PROBLEM DESCRIPTION
The full listing should be duplicated word for word.

[LISTED ENTRIES]

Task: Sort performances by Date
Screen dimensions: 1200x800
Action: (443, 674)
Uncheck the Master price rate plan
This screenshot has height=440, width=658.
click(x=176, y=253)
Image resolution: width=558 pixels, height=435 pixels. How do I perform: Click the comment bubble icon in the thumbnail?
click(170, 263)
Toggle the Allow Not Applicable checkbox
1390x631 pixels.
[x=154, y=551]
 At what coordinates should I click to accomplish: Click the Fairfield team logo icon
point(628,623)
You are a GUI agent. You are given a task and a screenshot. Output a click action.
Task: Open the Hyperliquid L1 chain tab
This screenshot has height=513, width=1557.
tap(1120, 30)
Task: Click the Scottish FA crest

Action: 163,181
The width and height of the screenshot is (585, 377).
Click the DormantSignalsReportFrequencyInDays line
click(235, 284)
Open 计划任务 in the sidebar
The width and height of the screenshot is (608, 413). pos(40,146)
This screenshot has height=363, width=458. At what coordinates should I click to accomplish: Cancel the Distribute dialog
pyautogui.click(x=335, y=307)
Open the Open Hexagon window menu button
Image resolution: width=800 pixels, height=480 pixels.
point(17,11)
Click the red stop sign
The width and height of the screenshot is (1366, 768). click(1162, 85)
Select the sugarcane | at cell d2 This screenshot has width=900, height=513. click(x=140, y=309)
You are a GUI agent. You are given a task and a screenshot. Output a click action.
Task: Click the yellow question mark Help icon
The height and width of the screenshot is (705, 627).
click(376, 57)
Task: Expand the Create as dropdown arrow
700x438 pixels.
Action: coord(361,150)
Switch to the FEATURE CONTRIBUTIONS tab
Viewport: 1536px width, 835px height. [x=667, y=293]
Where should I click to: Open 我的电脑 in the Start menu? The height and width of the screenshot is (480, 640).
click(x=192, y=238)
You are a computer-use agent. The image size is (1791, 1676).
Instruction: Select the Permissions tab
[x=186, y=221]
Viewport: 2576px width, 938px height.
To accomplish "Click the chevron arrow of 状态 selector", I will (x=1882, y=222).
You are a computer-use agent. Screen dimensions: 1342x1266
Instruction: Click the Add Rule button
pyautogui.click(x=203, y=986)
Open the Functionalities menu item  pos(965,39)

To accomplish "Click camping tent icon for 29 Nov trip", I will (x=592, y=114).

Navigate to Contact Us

[/LISTED ENTRIES]

SOLVED EXERCISE
Task: Sort performances by Date
Screen dimensions: 1200x800
Action: (443, 674)
Uncheck the Master price rate plan
This screenshot has height=440, width=658.
click(x=176, y=253)
Image resolution: width=558 pixels, height=435 pixels. How do I perform: Click the comment bubble icon in the thumbnail?
click(170, 263)
Toggle the Allow Not Applicable checkbox
1390x631 pixels.
[x=154, y=551]
 At what coordinates should I click to accomplish: Click the Fairfield team logo icon
point(628,623)
You are a GUI agent. You are given a task and a screenshot. Output a click action.
Task: Open the Hyperliquid L1 chain tab
This screenshot has height=513, width=1557.
tap(1120, 30)
Task: Click the Scottish FA crest

Action: 163,181
The width and height of the screenshot is (585, 377).
Click the DormantSignalsReportFrequencyInDays line
click(235, 284)
Open 计划任务 in the sidebar
The width and height of the screenshot is (608, 413). pos(40,146)
This screenshot has height=363, width=458. At what coordinates should I click to accomplish: Cancel the Distribute dialog
pyautogui.click(x=335, y=307)
Open the Open Hexagon window menu button
Image resolution: width=800 pixels, height=480 pixels.
point(17,11)
Click the red stop sign
The width and height of the screenshot is (1366, 768). click(1162, 85)
Select the sugarcane | at cell d2 This screenshot has width=900, height=513. click(x=140, y=309)
You are a GUI agent. You are given a task and a screenshot. Output a click action.
Task: Click the yellow question mark Help icon
The height and width of the screenshot is (705, 627).
click(376, 57)
Task: Expand the Create as dropdown arrow
700x438 pixels.
Action: coord(361,150)
Switch to the FEATURE CONTRIBUTIONS tab
Viewport: 1536px width, 835px height. [x=667, y=293]
Where should I click to: Open 我的电脑 in the Start menu? The height and width of the screenshot is (480, 640).
click(x=192, y=238)
You are a computer-use agent. The image size is (1791, 1676).
Instruction: Select the Permissions tab
[x=186, y=221]
Viewport: 2576px width, 938px height.
To accomplish "Click the chevron arrow of 状态 selector", I will (x=1882, y=222).
You are a computer-use agent. Screen dimensions: 1342x1266
Instruction: Click the Add Rule button
pyautogui.click(x=203, y=986)
Open the Functionalities menu item  pos(965,39)

To accomplish "Click camping tent icon for 29 Nov trip", I will (x=592, y=114).

Navigate to Contact Us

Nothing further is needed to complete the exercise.